A partir do cruzamento dos textos de dois autores do século 14, Ibn Khaldun e Ibn Battuta, a autora procura traçar o diagrama da civilização árabe-islâmica. “Neles, como explica o professor, (ela) encontra os elementos característicos do autêntico amálgama cultural operado pelos árabes, ou, por outra, pelos discursos e textos em língua árabe: um mundo no qual se procurou reunir tudo quanto de relevante a cultura humana havia produzido até então…”.

Nascida no Uruguai e brasileira naturalizada, Beatriz foi diretora e uma das fundadoras da revista “Caderno do Terceiro Mundo”, Prêmio Vladimir Herzog de Jornalismo pelo conjunto da obra - criada na Argentina, em 1974, por jornalistas de diferentes nacionalidades que lutavam contra os regimes autoritários de seus países. A publicação, que circulou durante 31 anos, tinha como foco a política internacional, priorizando a cobertura da América Latina, da África e da Ásia.

Neste cenário, a jornalista cobriu durante vários anos conflitos no Oriente Médios como a guerra do Líbano, a luta dos palestinos pela criação de seu Estado, a situação nos territórios ocupados na Cisjordânia e dos refugiados palestinos. Cobriu também o Iraque, Síria, Argélia, Egito e Líbia. A partir deste trabalho, segundo Beatriz, nasceu a vontade de realizar um projeto relacionado ao mundo árabe e sua complexa realidade. “Fiquei fascinada pela cultura árabe. Foi um encantamento que sempre me acompanhou desde as primeiras viagens ao Oriente Médio no final dos anos 70. A história ajuda muito a entender o momento atual e queria aprofundar esses conhecimentos”.
 
A realização do projeto tornou-se possível com o fim da revista em 2005, que deixou de circular devido, principalmente, a problemas financeiros. Com isso, Beatriz decidiu dedicar-se ao doutorado (ela é doutora em História pela Universidade Federal Fluminense - UFF). “Queria estudar a cultura árabe, mergulhar nela a partir de sua história, através de autores daquela região.” A sugestão dos nomes veio de sua orientadora. O título do livro nasceu da própria pesquisa. Na Idade Média, ela conta, durante muitos séculos, a grande referência civilizatória no Oriente era a língua erudita árabe, que atravessou o Atlântico e se difundiu também pelo Ocidente. “Naquela época o mundo falava árabe. As populações foram se islamizando e esta passou a ser língua franca das comunicações, das obras científicas que produziam conhecimento”.

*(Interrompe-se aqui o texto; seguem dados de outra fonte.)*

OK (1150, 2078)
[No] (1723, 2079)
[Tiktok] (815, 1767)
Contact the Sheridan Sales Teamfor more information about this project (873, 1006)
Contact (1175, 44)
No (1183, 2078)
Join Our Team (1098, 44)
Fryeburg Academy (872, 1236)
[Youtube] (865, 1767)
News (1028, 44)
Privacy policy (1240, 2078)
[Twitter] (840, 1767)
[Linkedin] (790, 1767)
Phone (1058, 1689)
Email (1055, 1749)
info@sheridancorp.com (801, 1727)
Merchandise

Em suas coberturas nos países árabes, Beatriz destaca, dentre as várias entrevistas com lideres políticos e intelectuais, dirigentes e prefeitos palestinos, população civil e refugiados, as que realizou com o líder da autoridade palestiniana Yasser Arafat, em três momentos: quando a capital do Líbano foi bombardeada por Israel; na Tunísia, na ocasião em que Arafat foi expulso por Ariel Sharon e suas tropas; e no seu exílio na Argélia. De tudo que viu durante sua trajetória pelo Mundo Árabe, o que mais comove a jornalista é a causa da Palestina, seus problemas políticos, sociais e históricos. “Considero que uma das grandes dívidas que a ONU e que todas as nações do mundo têm é com o povo palestino.”

Sobre a revolução dos países árabes ainda em curso, Beatriz vê como uma etapa irreversível e de grande protagonismo das camadas sociais, de jovens, homens, mulheres e de grupos com perfis diferentes dos tradicionais, espontâneos, mas que ganham com a experiência das ruas, da repressão e estão amadurecendo. “É um processo muito rico, do qual as lições já estão ficando para quem está imerso. No longo prazo, são movimentos que nos levam para uma situação nova, muito mais próxima de um ideal de justiça, de participação, de respeito, de luta por direitos humanos, do que aquela situação congelada que estava antes.”